Less than a year after the release of Elevator Days, The Backseat Lovers released their first full-length album, When We Were Friends. The album presents a polished version of the style the band established in its EP. The vocal and instrumental growth is clear from the first track. For the most part, the songs follow the formula of lowkey intros with minimal instrumentation followed by energetic second verses and choruses until the songs mellow out for a while before the end with bold guitar solos. This excellent formula creates dynamic tracks with actual highs and lows, a craft often overlooked in the modern scene, but by the end of the album, the course of each song is predictable within the first 30 seconds.


That minor criticism aside, When We Were Friends enthralls the listener while it maintains its style across distinctive songs. Harmon’s raw vocals against the cohesive instrumentation refresh the senses in an age of glossy overproduction. The inclusion of police sirens in Dugout and birds chirping in “Kilby Girl” produces an organic atmosphere for the listeners to feel a deeper connection to the music.


The band also knows the value of a well-placed guitar solo and simple, yet ear-catching, riffs from lead guitarist Jonas Swanson. At times, like on the track Watch Your Mouth, the guitar resembles Young The Giant’s self-titled album; at other times, the song possesses a sweet-tone vintage vibe, like the slower parts of Pool House.


The true charm of The Backseat Lovers is Joshua Harmon’s distinct voice. It resembles the voices of fellow on-the-rise indie rock artists Briston Maroney and Christian Leave, and country star Rascal Flatts. There’s a beautiful juxtaposition between his smooth drawls and the energetic grit of almost screams.


Aside from “Kilby Girl”, the album’s best songs are singles “Pool House” and Maple Syrup. “Pool House” presents a hazy 50s or 60s influence and the contrast of an extended guitar solo with full-sounding instrumentation. “Maple Syrup” deceives listeners with its upbeat progression. Lyrics like, “Your purple sweater’s sittin’ in my room / I tried to wear it but I knew that it would smell like you,” and the use of augmentation in the chorus reveal the darker reality of how Harmon’s ex haunts his daily life.


Aside from singles, Intuition has grown on me over time. Melancholic melodies and vocals about to break put listeners in the shoes of a jealous lover whose suspicions are confirmed. With three vocalists, I wish The Backseat Lovers would include more harmonies to mesmerize listeners more often.

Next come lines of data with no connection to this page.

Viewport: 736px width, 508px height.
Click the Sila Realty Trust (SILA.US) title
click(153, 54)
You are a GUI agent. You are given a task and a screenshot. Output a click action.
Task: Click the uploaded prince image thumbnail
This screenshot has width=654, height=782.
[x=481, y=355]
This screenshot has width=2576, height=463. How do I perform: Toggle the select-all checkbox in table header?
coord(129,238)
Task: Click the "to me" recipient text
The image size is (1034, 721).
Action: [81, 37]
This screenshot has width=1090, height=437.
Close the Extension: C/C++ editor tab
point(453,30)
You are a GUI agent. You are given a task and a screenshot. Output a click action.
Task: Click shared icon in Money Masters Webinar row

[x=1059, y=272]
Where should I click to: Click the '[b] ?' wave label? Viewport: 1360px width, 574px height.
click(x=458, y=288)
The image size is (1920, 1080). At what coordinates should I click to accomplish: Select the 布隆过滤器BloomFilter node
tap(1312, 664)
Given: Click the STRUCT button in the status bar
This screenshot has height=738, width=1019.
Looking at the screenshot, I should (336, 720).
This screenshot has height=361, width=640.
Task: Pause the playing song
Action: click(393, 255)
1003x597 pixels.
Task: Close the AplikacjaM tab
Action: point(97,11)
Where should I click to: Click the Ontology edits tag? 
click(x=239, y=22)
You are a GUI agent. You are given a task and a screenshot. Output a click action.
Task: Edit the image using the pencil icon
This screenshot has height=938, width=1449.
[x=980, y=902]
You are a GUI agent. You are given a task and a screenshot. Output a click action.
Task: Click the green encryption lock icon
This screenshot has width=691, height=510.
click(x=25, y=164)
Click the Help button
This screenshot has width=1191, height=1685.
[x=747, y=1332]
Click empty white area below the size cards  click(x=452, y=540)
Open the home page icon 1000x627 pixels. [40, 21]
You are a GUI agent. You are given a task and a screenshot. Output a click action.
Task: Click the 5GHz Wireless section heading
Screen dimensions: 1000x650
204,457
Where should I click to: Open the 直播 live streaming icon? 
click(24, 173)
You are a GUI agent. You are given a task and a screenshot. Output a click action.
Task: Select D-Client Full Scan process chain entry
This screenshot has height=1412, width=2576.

The Backseat Lovers’ most recent release, 2020 single Heavy, is one of their best songs. Contrary motion from the lead guitar and piano melodies, where the notes move in different directions, distinguish “Heavy” as more intricate than previous tracks. It’s also a brilliant example of the band's use of dynamic variation to their advantage. The slow build to the eruption of the guitar solo leaves listeners in anticipation of what’s to come before the track fades out. The song’s use of the piano and more complex instrumentation reminds me that the group is still in its infancy, that its sound still needs time to mature.


As of March 11, The Backseat Lovers boast 1.5 million Spotify listeners each month, but their following on other social media platforms is lower with less than 20,000 Youtube subscribers and less than 40,000 Instagram followers. As of now, The Backseat Lovers are still independent, but at the rate their Spotify listeners grow, it’s only a matter of time until The Backseat Lovers become one the most popular indie bands of the 20s.